母は最近、私に優しい。
以前からも優しい母ではあった。
ただ社会人として、いい大人として大変情けない状態にある私はそれなりに呆れられている部分が増えていた。
そういう経緯もあり、自分は今回仕事を辞めることになったことについて、もう縁を切られる覚悟で打ち明けた。
在職中にも甘ったれずに頑張れという雰囲気だった母だったが、何故かあっさりこの件を受け止めて度々「焦らなくていいからゆっくり行こう」と言ってくれるようになった。
あれだけ叱咤激励しても、堪えきれず精神科に行くようになり顔がこけた娘の限界を感じたのかもしれない。
我が家は名前のつかない不調の激しい家系である。
母もきょうだいも免疫不全のような状態があり、ステロイドの内服やひたすらに寝ることでしか回復できないことがある。
私はこれまで家族の中では胃腸の弱いタイプではあるが、そういった大きな不調はなく単純に運動ができなくて体力が無い人間として生きてきた。
社会人になって自分には精神力も無いことに気付いた。
「あなたは忍耐はある子だと思ってたのに」と仕事を辞める数ヶ月前、母に言われた。
この情けないまでの精神力の無さが今回の辞職の直接的な原因だと思っている。
その一方で、辞める前の二ヶ月くらいで関節リウマチや膠原病を疑う症状が出た。
そして仕事を辞めてから全く予期せぬ不調が次々襲ってきていて、私にも例に漏れず免疫不全説が浮上してきた。
おそらくそういった事情もあって、母は私に急激に優しくなった部分もあるのだと思う。
私は母のことが昔からとても好きで、それなのに母を喜ばせることを何もできない親不孝で、大人になるにつれ変な溝ができたように感じていた。
優しい母が呆れたり苛立ったりするほど自分が情けないため、母のことを勝手に怖がるようになってしまった部分もあった。

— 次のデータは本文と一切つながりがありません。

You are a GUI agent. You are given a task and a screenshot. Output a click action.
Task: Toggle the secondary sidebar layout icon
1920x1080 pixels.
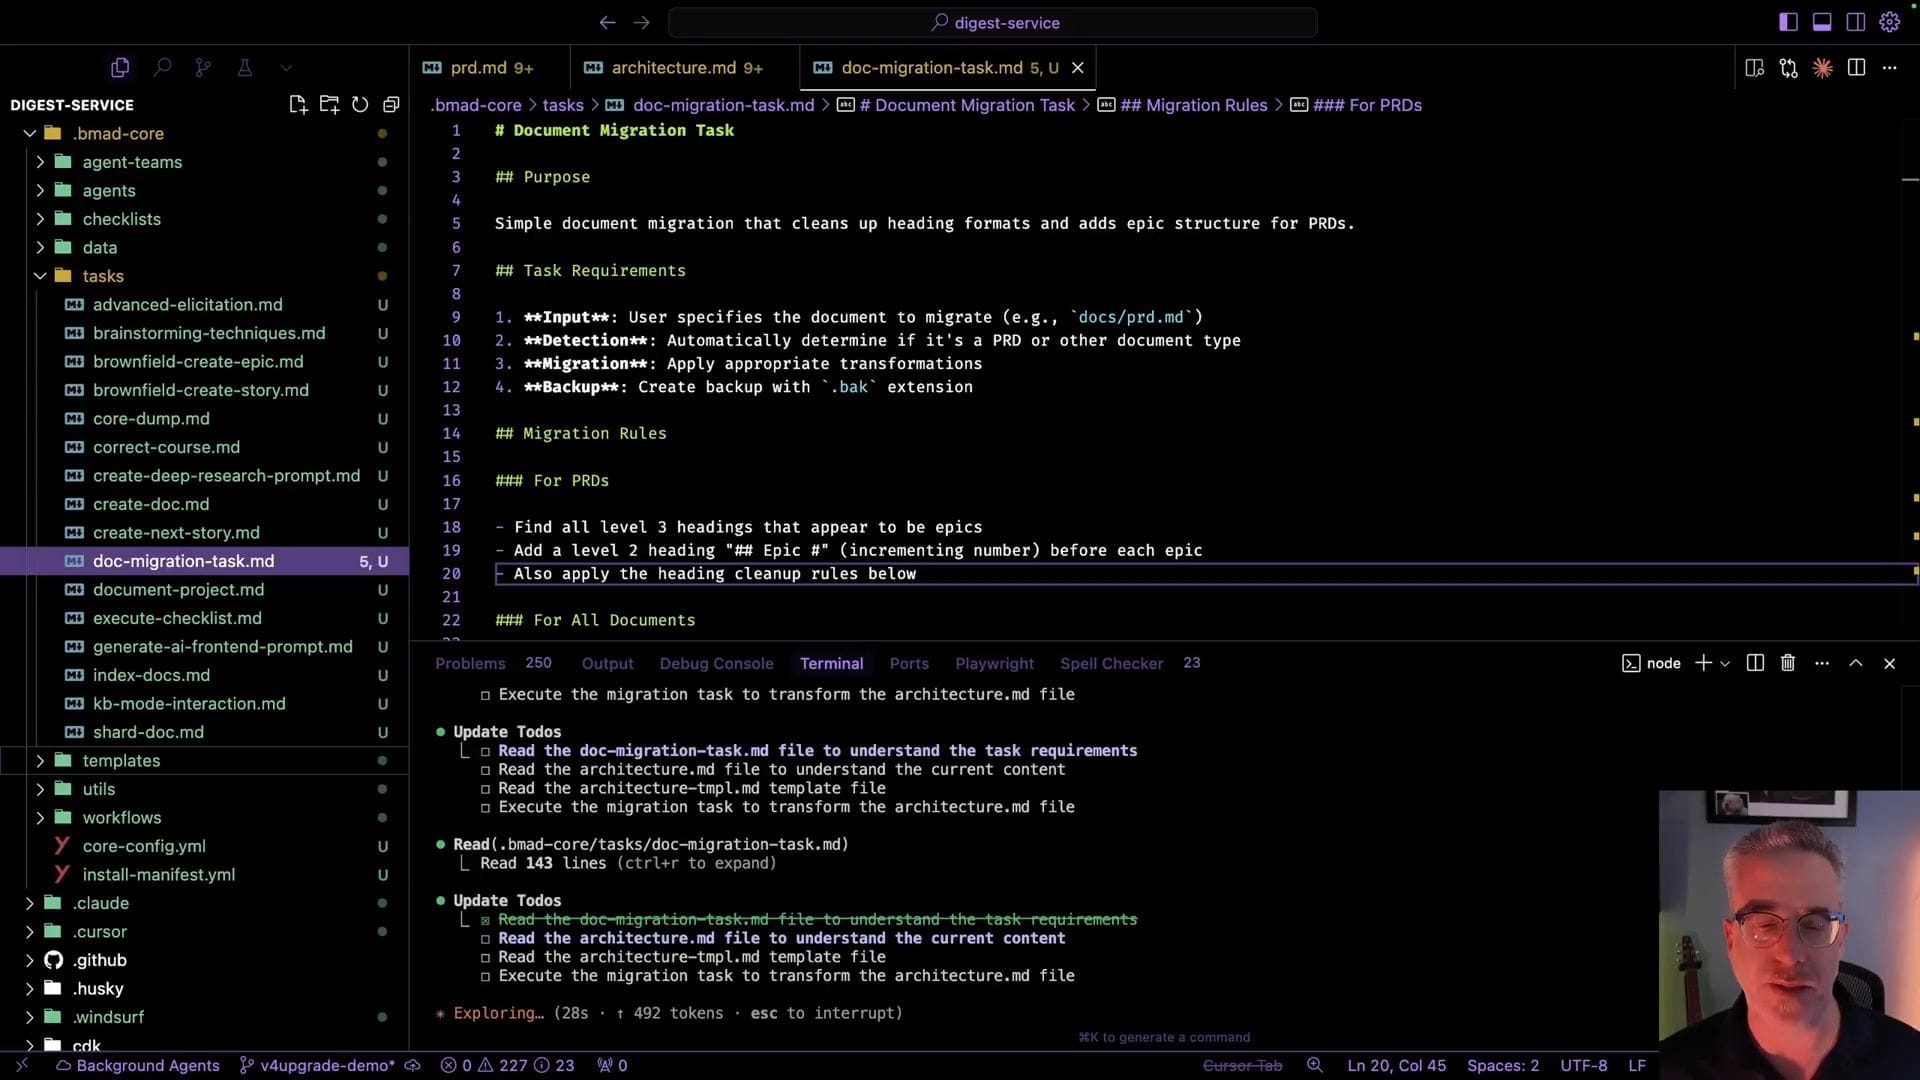click(x=1856, y=22)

そして自分を隠すようにもなった。
縁を切られる覚悟をして辞職を打ち明けたのも、私が必要以上に母を怖がっていたということなのかもしれない。
また最近体調を崩し今度は高熱で数日寝込んでいたところ、母に「あなたが子どもの頃に熱性痙攣になったことを夢に見た」と言われた。
きょうだいにも「私は具体策を言おうとしてしまうけど、お母さんはあなたに寄り添ったり見守ろうとしていてやっぱり母親なんだなと思った」と言われて涙が出た。
母は今も私の母なんだという当たり前のようでそうでもない認識が嬉しくて泣いた。
親離れできなくてごめん。
私は成人してから、小さい子のいる家庭を見る時に胸が苦しくなるようで涙が出ることが増えた。
みんなはそうなのかもしれないけど、私はそこから自分が家庭を持って自分の子に幸せな思い出を作ってあげようという方向にいかなかった。
私は戻れない幼少期の暖かさに憧れて泣くことしかできなかった。(本当に精神的成長が無いのかもしれない)
その暖かさが少し今甦っているような感覚でずっと何とも言えなくて、胸が苦しくて涙が止まらない。
別にずっと母とともに居たけれど、自分はもう子どもではないし色々なことが変化してしまったのであの感覚には戻れないと思っていた。
今この瞬間に与えられた優しさをどうにかして永久のものにできないかと思ってしまう。
この愛情に対して対等な価値のある返事や行動や贈り物を私は用意できないままこれまでの人生を歩んできてしまった。
お母さん、今のところ全く親孝行できてなくて本当にごめんなさい。
なんとか生きようと思ってはいるし、それより死ぬ勇気が無いので結局生きてるんだけど、それ以上のことが果たしてできるのか全く検討つかぬままここまで来てしまいました。
好き放題可愛がれる孫も産んでやれなくて本当に申し訳ないです。それどころか花嫁姿すら見せることもできず、なんとなく安心させることができずにいます。
ただ私には幸せだった、恵まれてたと思うことがたくさんあって、そして好きなこととやりたいこともたくさんあります。
あなたにはいつも泣き顔を見せてたので、幸せじゃないのは私のせい?と言われたこともありました。
私は泣いてばかりで、他人のためになるようなことは何もできてませんが、私自身は幸せだったと思います。
本当にどうしようもないやつでごめんなさい。
少しでいいからこれからまともに向き合って、もう少し正直で心を通わせられる生活を送りたいと思っている。